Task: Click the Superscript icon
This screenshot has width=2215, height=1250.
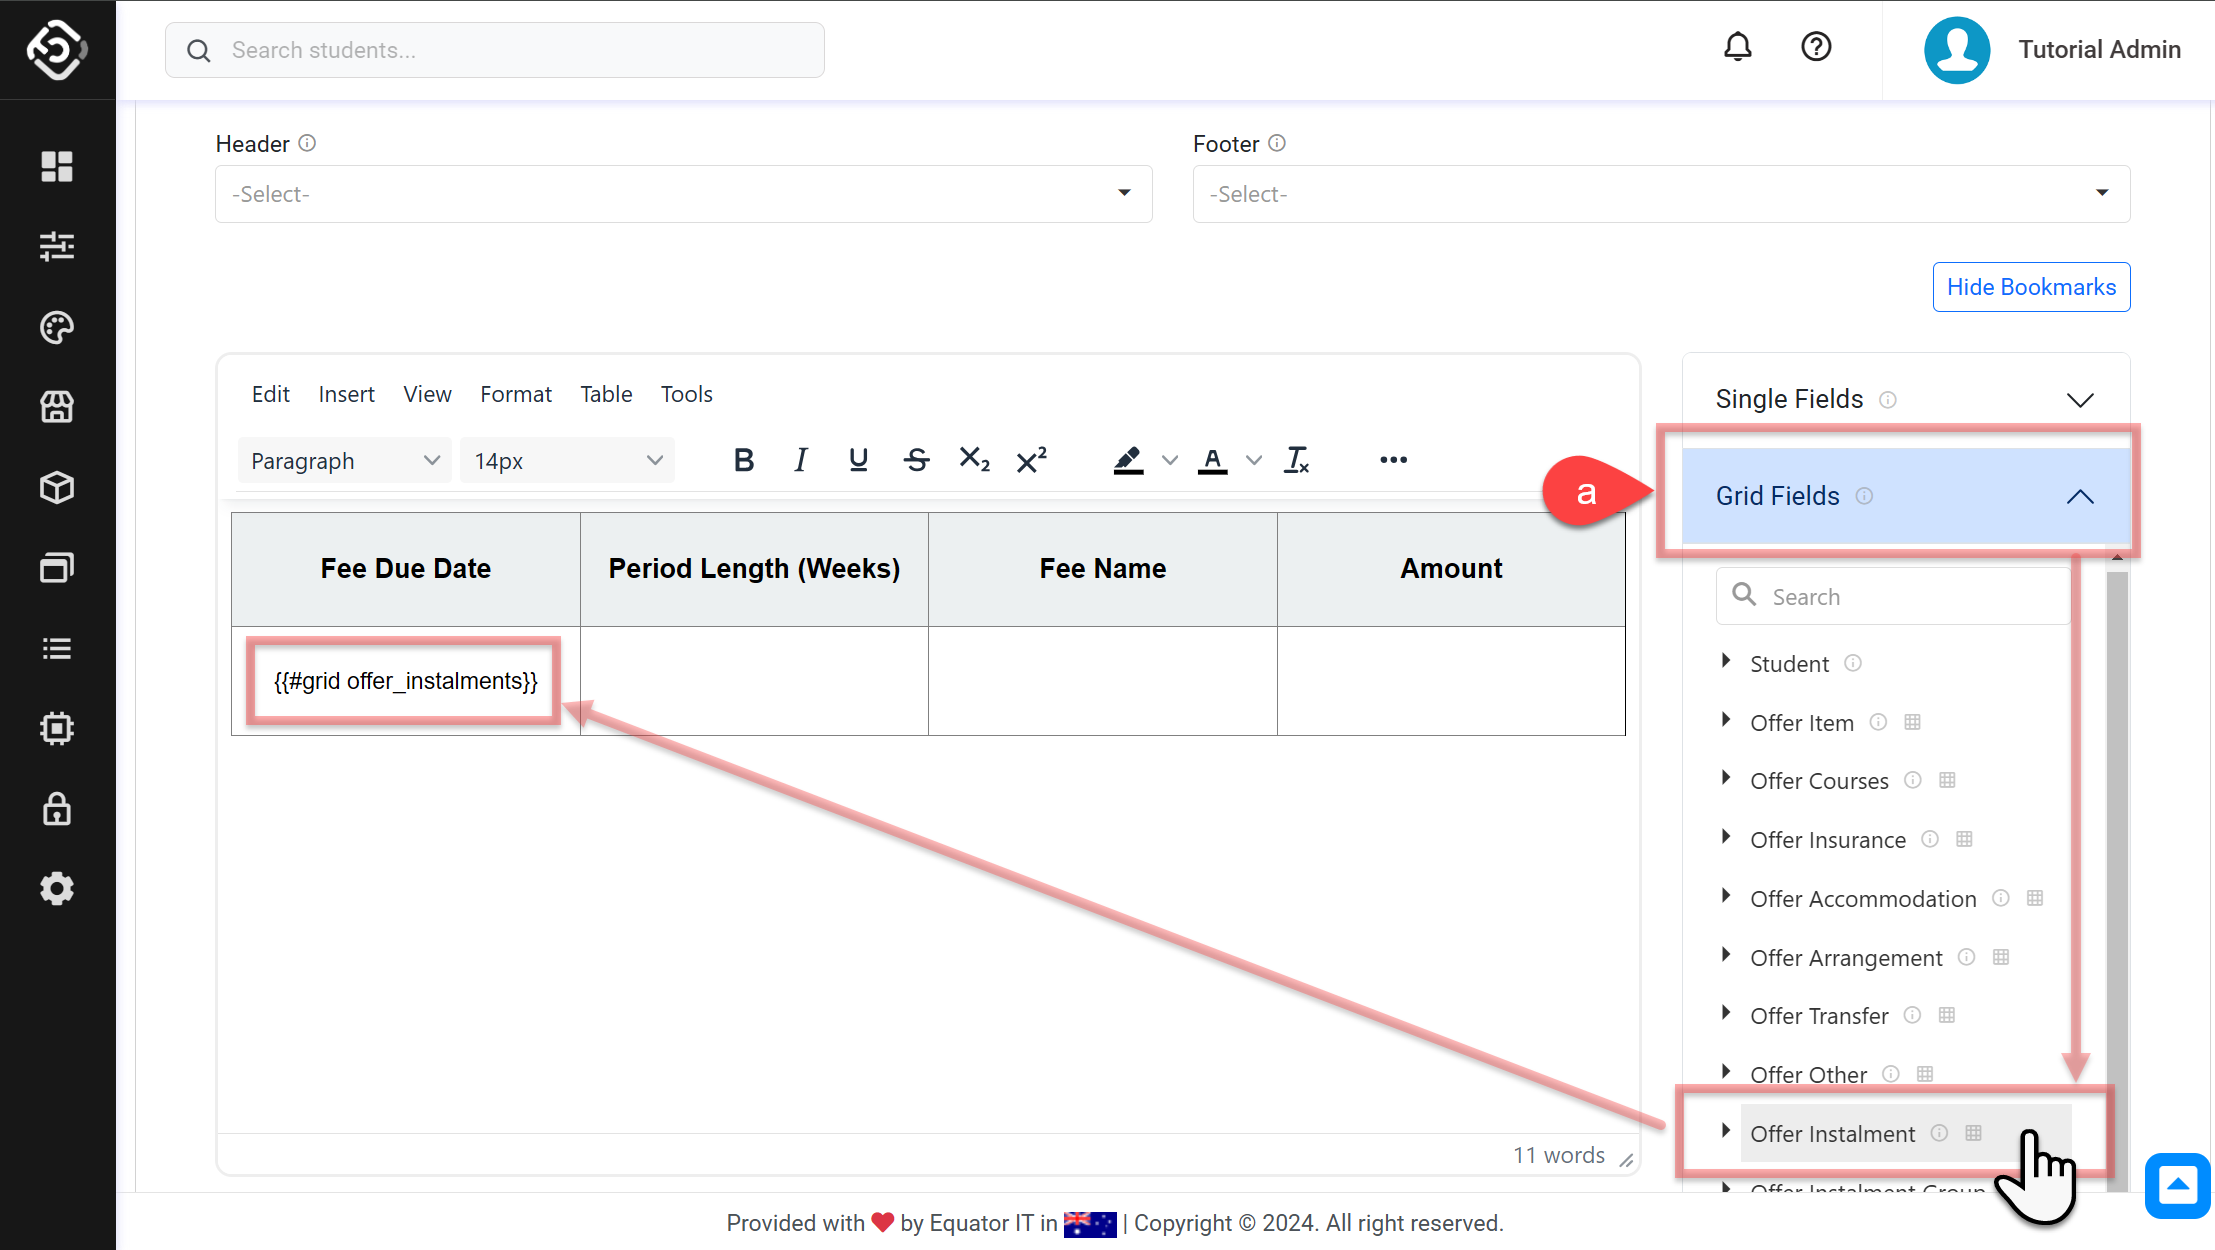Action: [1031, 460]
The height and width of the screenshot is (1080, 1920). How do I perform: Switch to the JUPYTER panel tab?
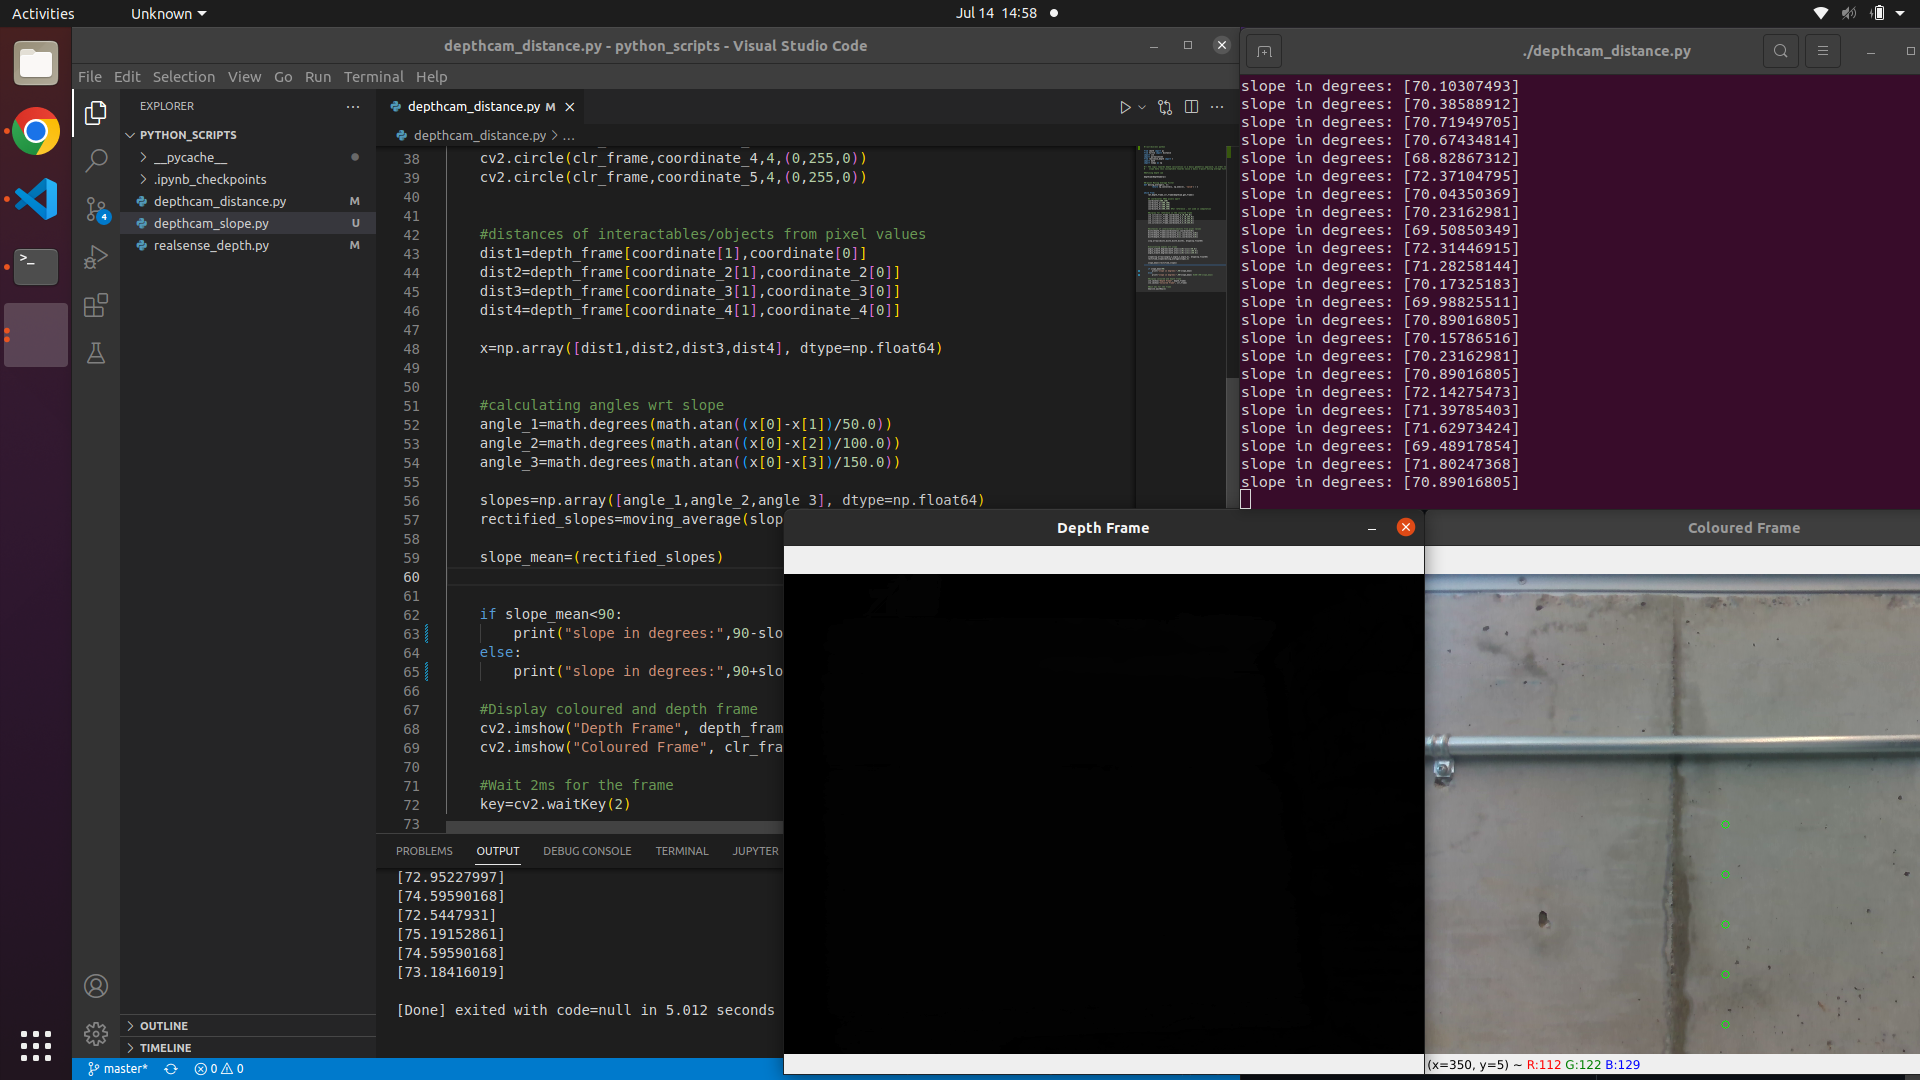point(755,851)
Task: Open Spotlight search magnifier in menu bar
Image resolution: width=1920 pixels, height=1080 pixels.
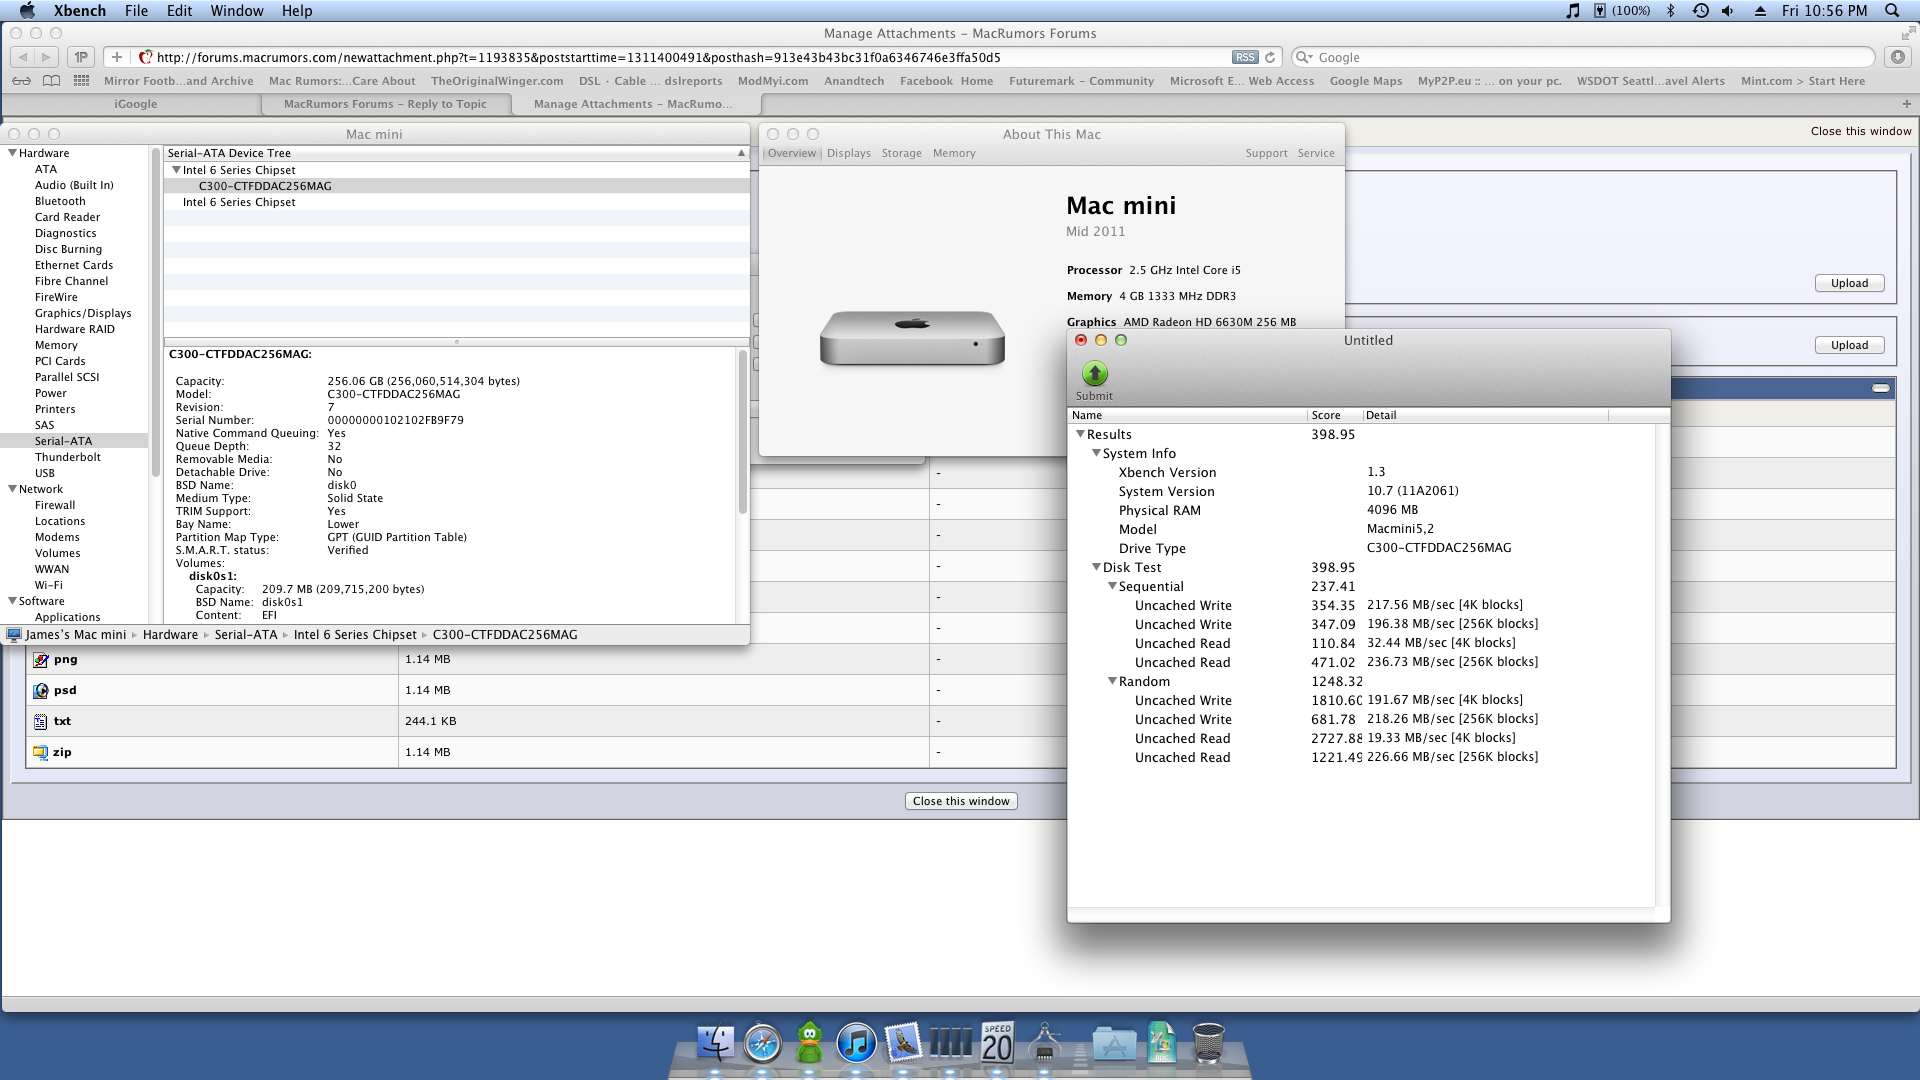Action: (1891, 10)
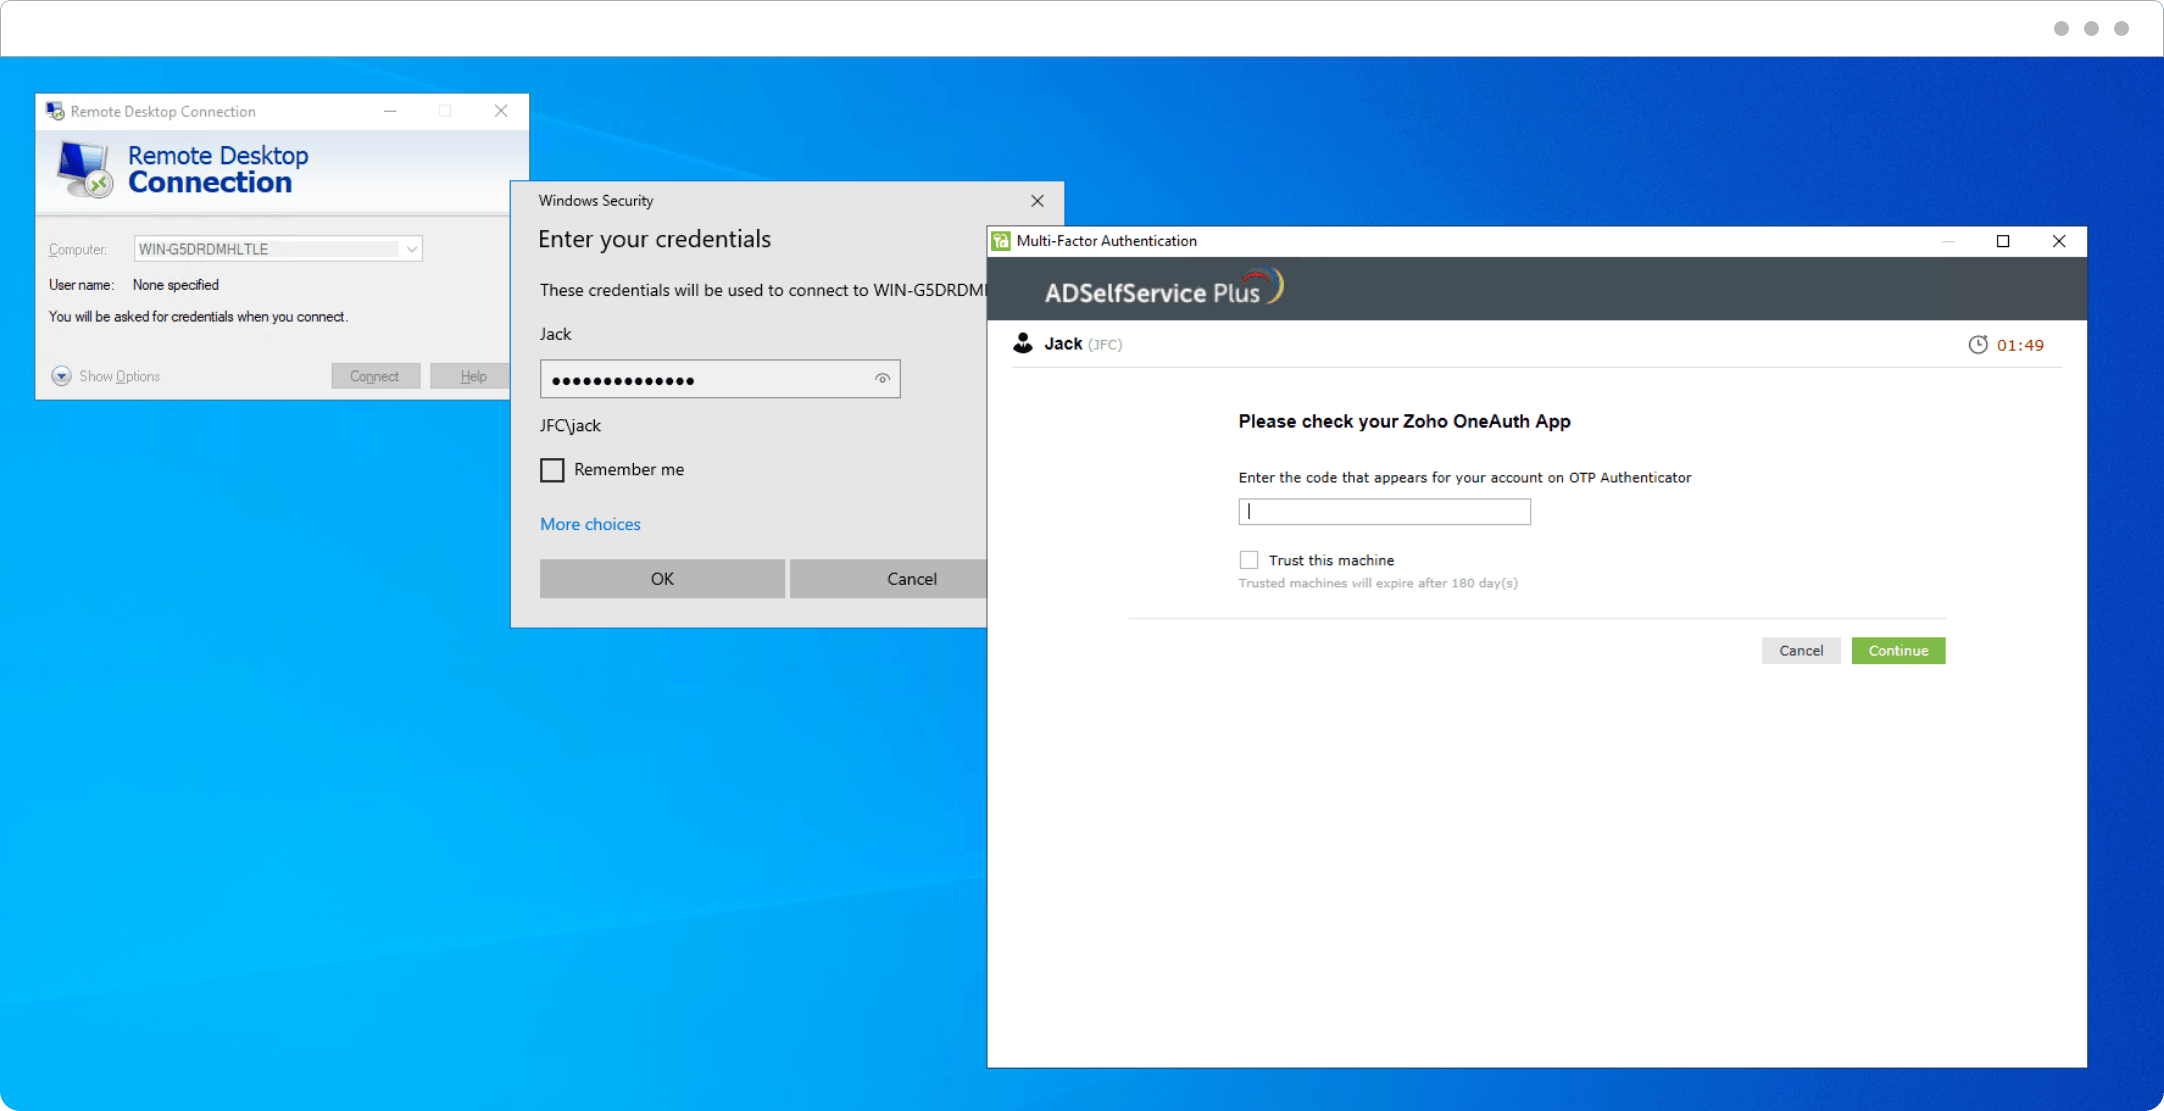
======
Problem details
Lines wanted from the entries above: the one with "This screenshot has width=2215, height=1250.", the one with "Task: Open Spotlight", and all lines between. Please copy them exactly, without the pictures and without anything else.

Answer to this task
This screenshot has width=2215, height=1250.
Action: [1031, 460]
The height and width of the screenshot is (1080, 1920). How do I perform: Switch to the JUPYTER panel tab?
point(755,851)
Task: Open Spotlight search magnifier in menu bar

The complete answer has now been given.